» **TUGAS**
Jelaskan dalam satu sampai tiga kalimat, berdasarkan teks bacaan tentang Pramoedya Ananta Toer di bawah, mengapa Pram harus menjalani pembuangan dan penjara.

» **TEKS BACAAN**
'''
Baca berita dengan sedikit iklan, klik di sini
Pramoedya Ananta Toer (1925-2006)
Pada 1973, Presiden Soeharto mengirim surat ke Pramoedya Ananta Toer yang tengah diasingkan di Pulau Buru. Soeharto menyatakan kekhilafan adalah wajar. Maka kewajaran itu mesti dilanjutkan dengan kewajaran berikutnya, yakni kejujuran, keberanian, dan kemampuan menemukan jalan yang benar.
Pram mesti menjalani pembuangan setelah Orde Baru muncul sebagai pemenang dalam prahara politik 1965. Sebagai anggota Lekra yang berafiliasi ke PKI—pihak yang kalah—Pram akhirnya disurukkan ke penjara selama 14 tahun. Tetapi kesalahannya tak pernah dibuktikan di pengadilan.
Begitu keluar pada 1979, tak berarti Pram leluasa melakukan aktivitas. Untuk beberapa lama ia menjadi tahanan rumah. Kediamannya juga diawasi intel. Dan, yang mengenaskan, buku-bukunya diberangus.
Pada 30 April 2006, Pram meninggal dunia. Sampai akhir hayatnya Pram teguh pada sikapnya. Hal itu sesuai dengan surat balasan yang ia kirim kepada Soeharto, November 1973. Pram menegaskan, ”Orang tua mendidik saya untuk mencintai kebenaran, keadilan dan keindahan, ilmu pengetahuan, dan nusa bangsa….”
'''
» **ISI DATA**
'''
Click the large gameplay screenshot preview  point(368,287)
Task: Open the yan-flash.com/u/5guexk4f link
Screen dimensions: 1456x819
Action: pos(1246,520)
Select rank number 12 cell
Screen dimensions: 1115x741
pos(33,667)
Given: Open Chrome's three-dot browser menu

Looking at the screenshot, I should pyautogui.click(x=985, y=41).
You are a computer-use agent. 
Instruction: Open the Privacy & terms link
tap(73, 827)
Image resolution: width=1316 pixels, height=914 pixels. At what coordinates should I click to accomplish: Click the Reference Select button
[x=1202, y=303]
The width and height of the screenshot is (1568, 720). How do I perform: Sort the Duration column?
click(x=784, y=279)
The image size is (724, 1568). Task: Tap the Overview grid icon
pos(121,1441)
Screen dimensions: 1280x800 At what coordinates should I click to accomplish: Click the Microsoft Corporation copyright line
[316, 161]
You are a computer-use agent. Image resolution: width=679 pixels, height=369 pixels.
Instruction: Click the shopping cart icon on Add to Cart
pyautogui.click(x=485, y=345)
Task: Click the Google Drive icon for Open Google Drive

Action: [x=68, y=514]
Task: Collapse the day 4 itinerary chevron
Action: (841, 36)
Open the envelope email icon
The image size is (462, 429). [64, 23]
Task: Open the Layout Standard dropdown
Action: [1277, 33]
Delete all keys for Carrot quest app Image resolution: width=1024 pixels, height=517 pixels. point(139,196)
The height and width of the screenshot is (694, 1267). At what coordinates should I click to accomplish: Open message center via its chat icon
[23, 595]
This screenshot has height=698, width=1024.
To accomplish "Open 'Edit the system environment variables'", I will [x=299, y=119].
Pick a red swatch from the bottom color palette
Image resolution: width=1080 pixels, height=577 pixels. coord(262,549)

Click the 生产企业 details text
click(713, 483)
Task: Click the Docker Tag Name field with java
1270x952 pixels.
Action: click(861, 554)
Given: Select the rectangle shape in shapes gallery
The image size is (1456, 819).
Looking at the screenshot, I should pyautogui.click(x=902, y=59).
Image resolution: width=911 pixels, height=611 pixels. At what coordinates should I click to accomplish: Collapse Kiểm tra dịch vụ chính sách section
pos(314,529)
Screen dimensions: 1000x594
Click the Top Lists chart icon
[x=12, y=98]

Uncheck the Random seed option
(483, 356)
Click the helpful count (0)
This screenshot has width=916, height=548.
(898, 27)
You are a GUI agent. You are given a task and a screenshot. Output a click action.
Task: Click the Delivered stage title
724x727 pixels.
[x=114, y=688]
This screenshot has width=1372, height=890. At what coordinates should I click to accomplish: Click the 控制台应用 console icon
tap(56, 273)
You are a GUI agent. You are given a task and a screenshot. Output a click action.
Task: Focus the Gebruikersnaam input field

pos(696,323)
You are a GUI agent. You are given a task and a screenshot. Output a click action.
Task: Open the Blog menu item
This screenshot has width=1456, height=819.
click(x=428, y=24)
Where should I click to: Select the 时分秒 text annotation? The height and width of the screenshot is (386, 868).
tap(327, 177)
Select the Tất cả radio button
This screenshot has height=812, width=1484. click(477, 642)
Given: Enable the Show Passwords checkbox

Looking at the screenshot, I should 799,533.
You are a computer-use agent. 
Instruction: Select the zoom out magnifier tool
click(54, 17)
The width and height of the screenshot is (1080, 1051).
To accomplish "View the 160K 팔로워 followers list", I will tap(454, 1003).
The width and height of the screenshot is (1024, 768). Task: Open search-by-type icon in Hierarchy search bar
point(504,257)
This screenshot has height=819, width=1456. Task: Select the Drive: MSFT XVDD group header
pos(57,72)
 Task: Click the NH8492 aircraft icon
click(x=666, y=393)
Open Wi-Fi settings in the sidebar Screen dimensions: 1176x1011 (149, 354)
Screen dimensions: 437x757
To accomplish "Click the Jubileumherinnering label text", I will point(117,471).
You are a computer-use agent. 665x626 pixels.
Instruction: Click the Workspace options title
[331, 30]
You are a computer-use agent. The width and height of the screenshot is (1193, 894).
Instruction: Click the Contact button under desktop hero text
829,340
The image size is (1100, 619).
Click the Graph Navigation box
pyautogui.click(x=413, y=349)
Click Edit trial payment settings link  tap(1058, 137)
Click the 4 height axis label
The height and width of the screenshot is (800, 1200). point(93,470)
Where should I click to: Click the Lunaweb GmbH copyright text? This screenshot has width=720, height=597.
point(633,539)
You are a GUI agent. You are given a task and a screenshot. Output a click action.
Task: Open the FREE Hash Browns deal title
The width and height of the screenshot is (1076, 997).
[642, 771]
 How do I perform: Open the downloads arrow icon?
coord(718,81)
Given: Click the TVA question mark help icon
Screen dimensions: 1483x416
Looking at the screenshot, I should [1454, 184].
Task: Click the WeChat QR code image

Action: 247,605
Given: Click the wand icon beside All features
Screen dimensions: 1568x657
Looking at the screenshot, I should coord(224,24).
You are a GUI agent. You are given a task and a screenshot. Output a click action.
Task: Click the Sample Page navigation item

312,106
'''
» **JAWABAN**
Pram menjalani pembuangan karena Orde Baru keluar sebagai pemenang dalam prahara politik 1965. Sebagai anggota Lekra yang berafiliasi ke PKI, yaitu pihak yang kalah, ia akhirnya dipenjara selama 14 tahun. Kesalahannya tidak pernah dibuktikan di pengadilan.